What to produce: Copy the data starting at the line containing "Where should I" and ending at the end of the data, switching "back button" to "home button" and leaving everything else unchanged. Leave the pictures out of your answer.

==== Material ====

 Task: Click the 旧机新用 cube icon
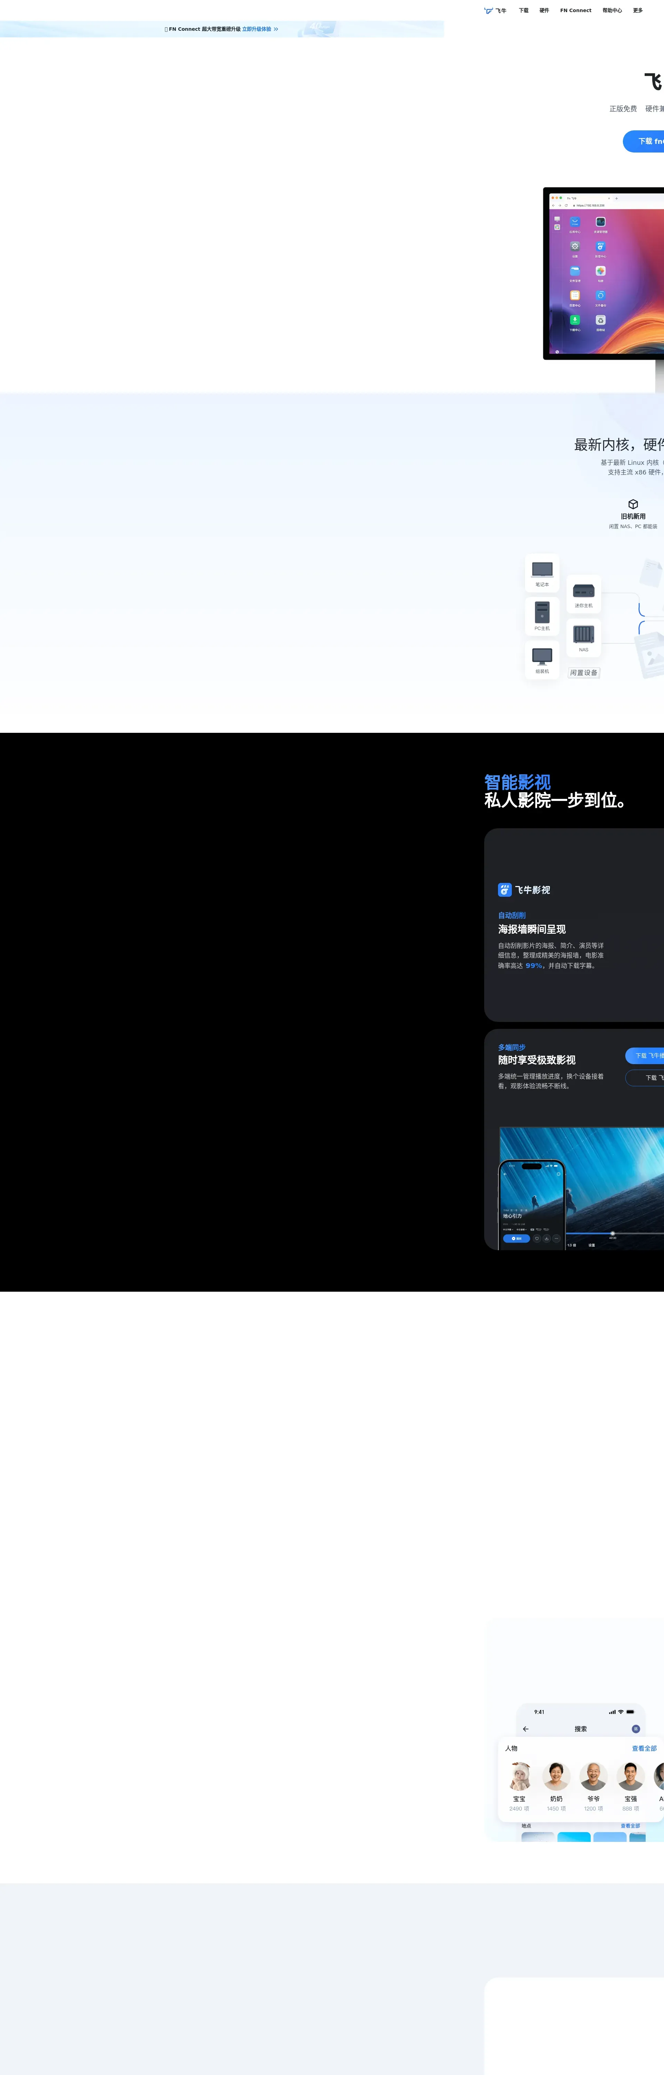click(x=633, y=504)
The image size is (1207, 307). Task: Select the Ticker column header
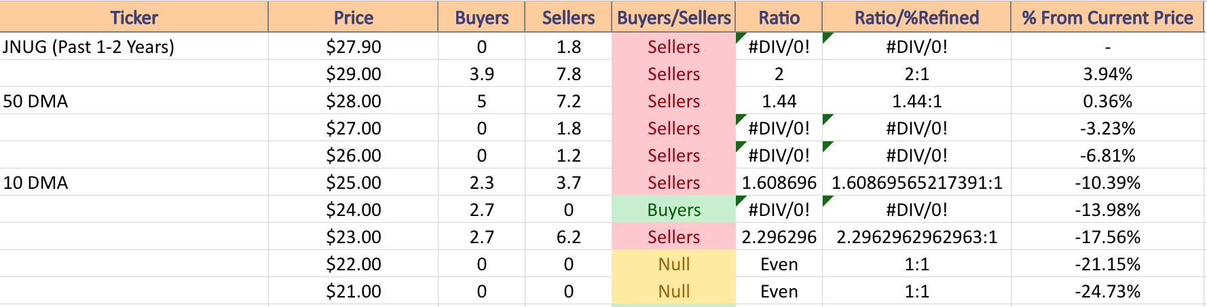(134, 17)

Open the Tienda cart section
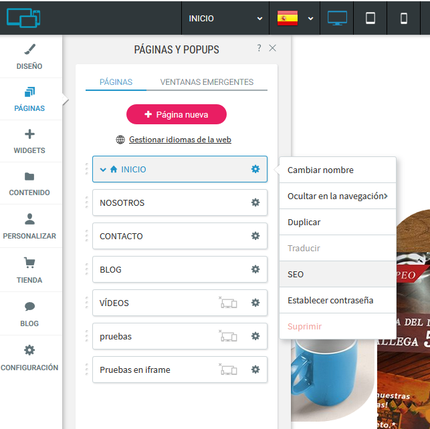[x=29, y=270]
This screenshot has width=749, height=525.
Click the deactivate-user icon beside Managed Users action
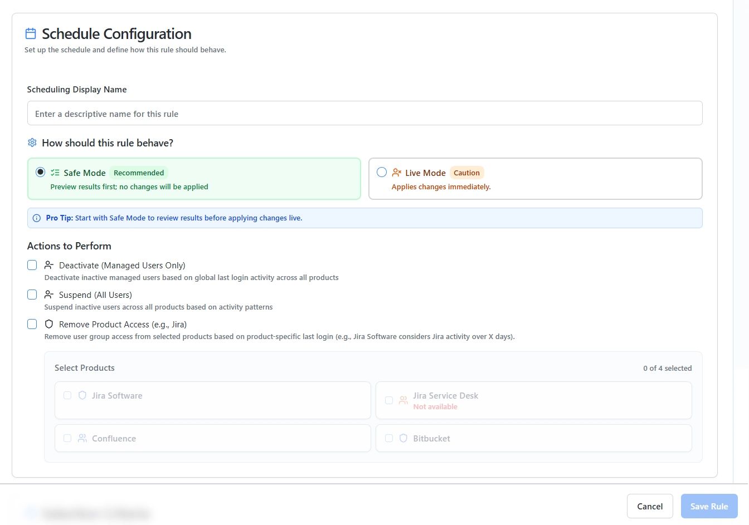pyautogui.click(x=48, y=264)
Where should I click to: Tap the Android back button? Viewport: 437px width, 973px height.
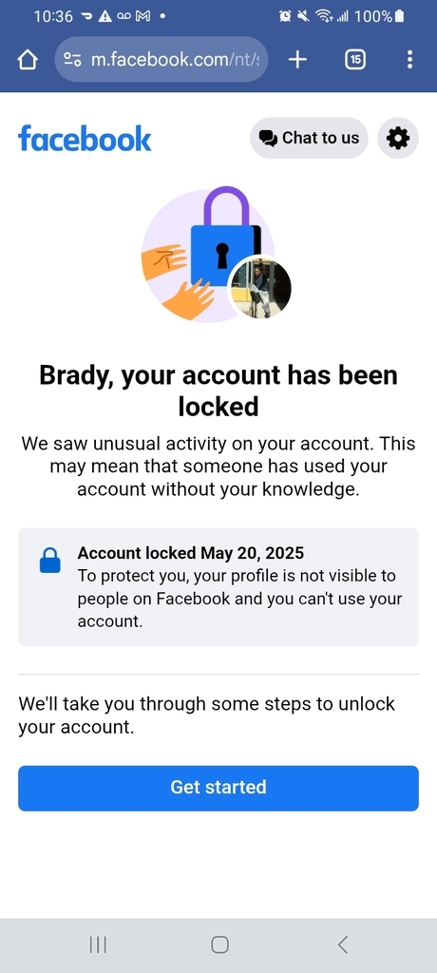[x=342, y=944]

====

Output below:
Where should I click to: Tap the Android home button? Viewport: 437px width, 973px height.
[x=342, y=944]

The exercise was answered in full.